▶ **What you will do**: Your copy should begin at the line containing "Instruction: Click the phone" and end at the last line of the records below, matching each line exactly and leaving out pictures.

▶ **Working data**:
★ ★ ★ ★ ★ ★ ★

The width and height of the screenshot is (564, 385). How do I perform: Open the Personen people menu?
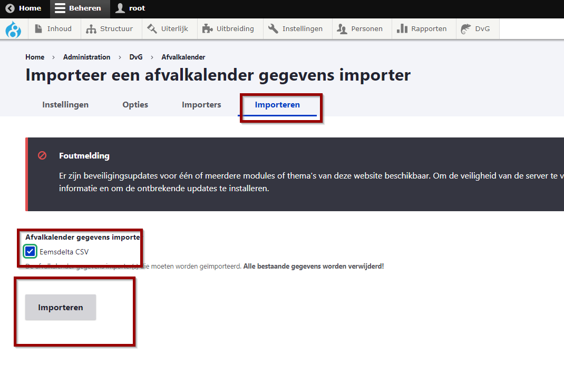point(362,29)
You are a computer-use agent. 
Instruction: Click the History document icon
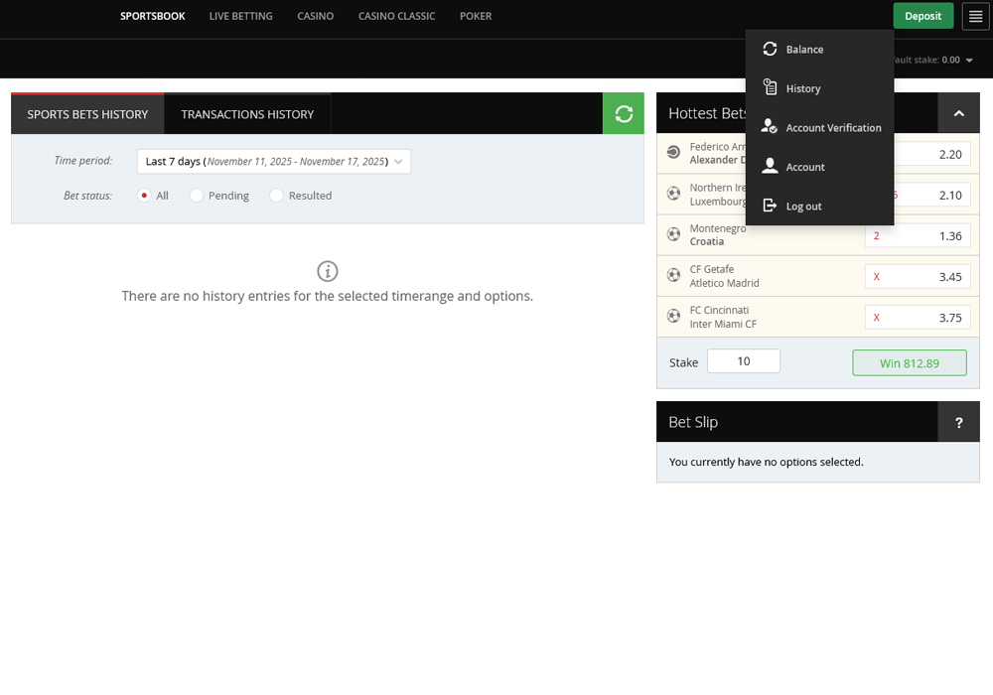[x=770, y=88]
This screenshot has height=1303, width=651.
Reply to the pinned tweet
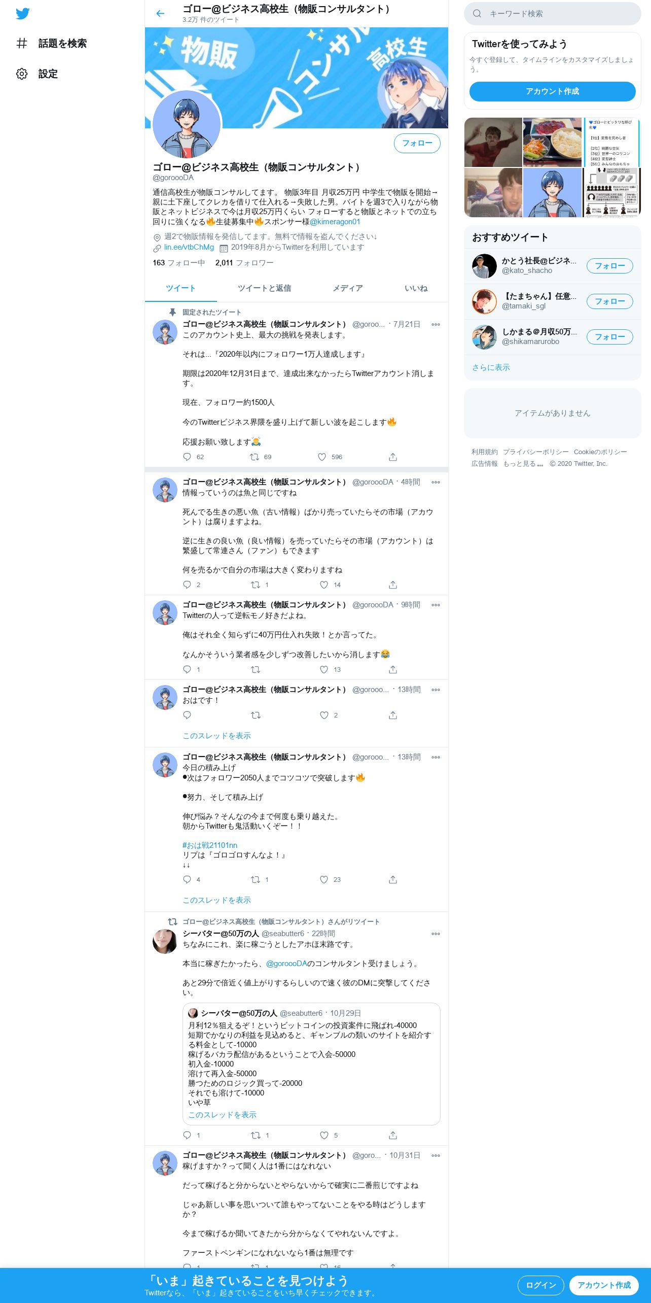pyautogui.click(x=187, y=457)
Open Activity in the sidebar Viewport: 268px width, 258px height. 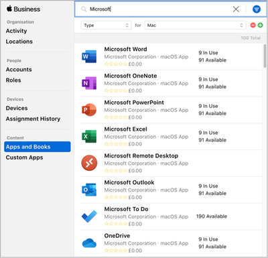pos(16,31)
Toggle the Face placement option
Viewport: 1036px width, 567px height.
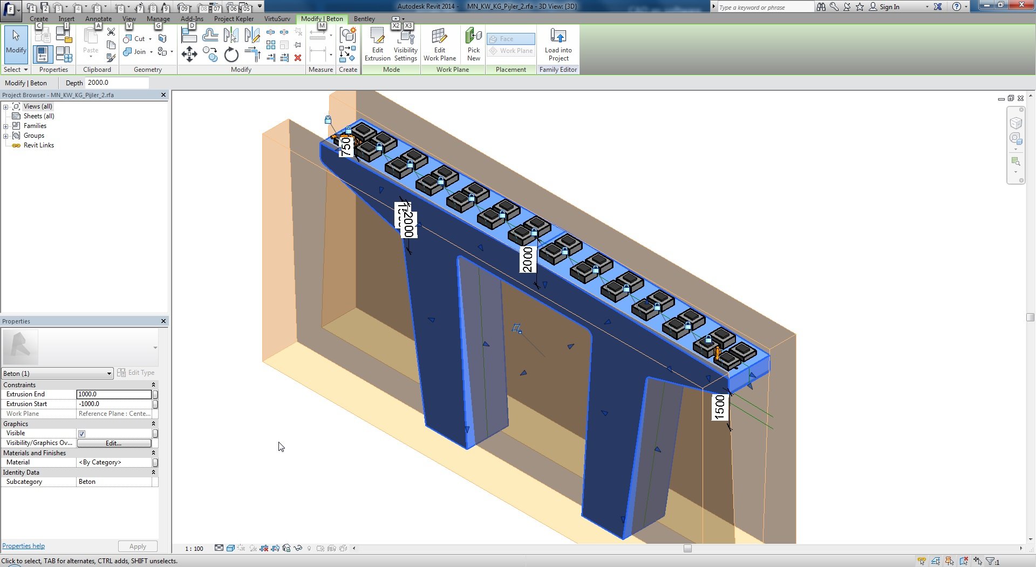tap(510, 39)
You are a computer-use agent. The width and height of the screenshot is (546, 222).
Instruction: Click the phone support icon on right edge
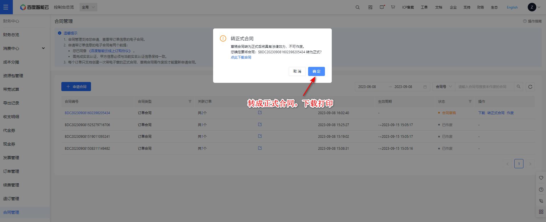[541, 201]
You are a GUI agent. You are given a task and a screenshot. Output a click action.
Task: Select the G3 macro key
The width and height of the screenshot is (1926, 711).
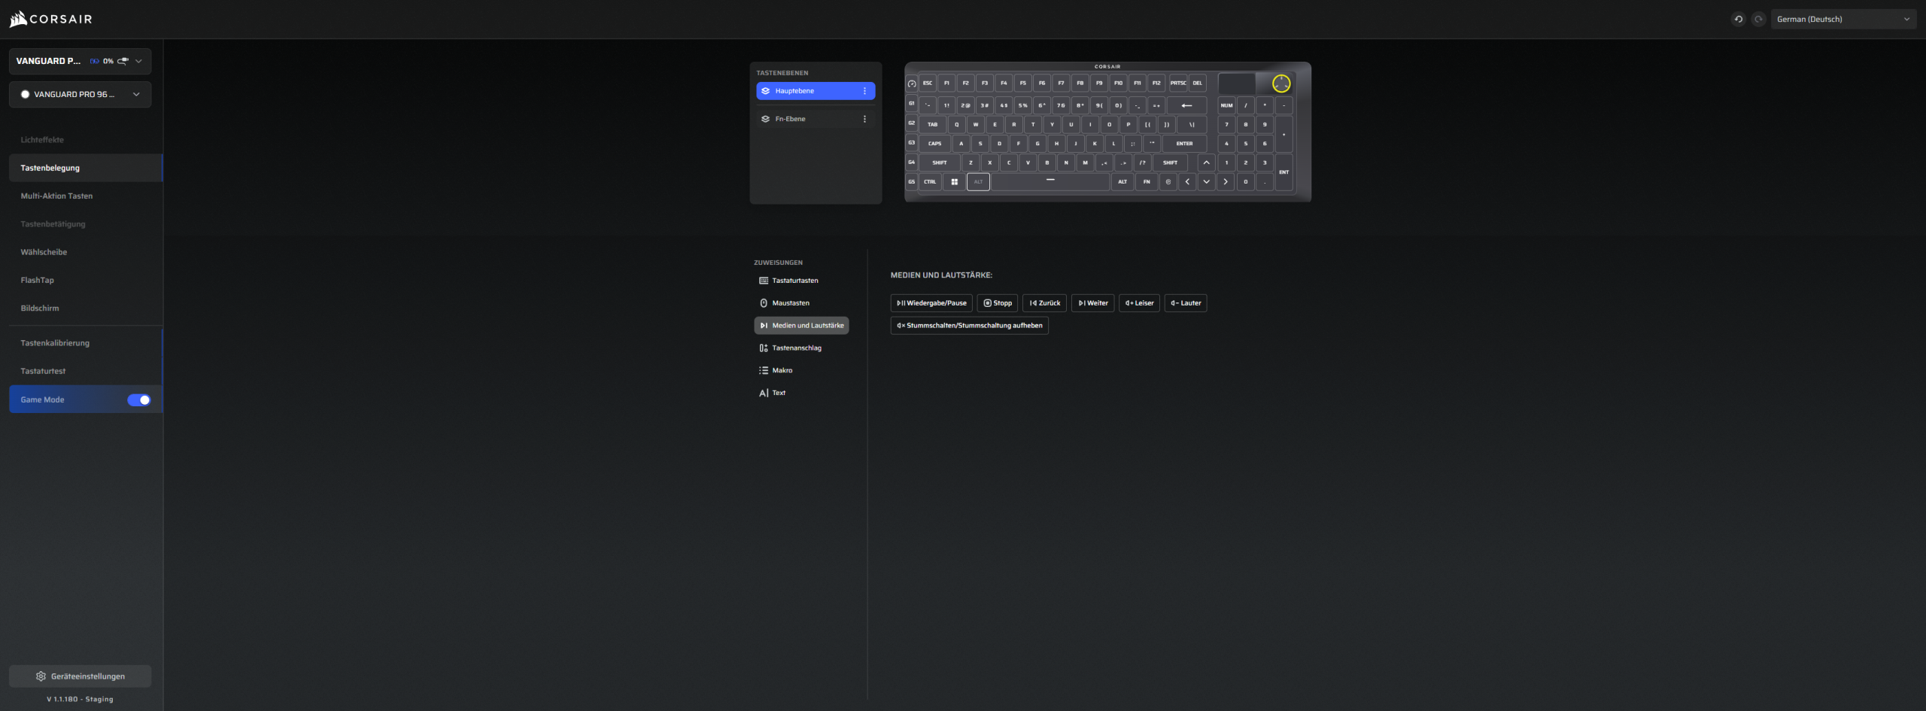click(911, 143)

★ ★ ★ ★ ★ ★ ★

▶ **Exercise response**:
Instruction: Click the phone support icon on right edge
[541, 201]
You are a GUI agent. You are given a task and a screenshot. Output a click action.
Task: Select the G3 macro key
The width and height of the screenshot is (1926, 711).
click(911, 143)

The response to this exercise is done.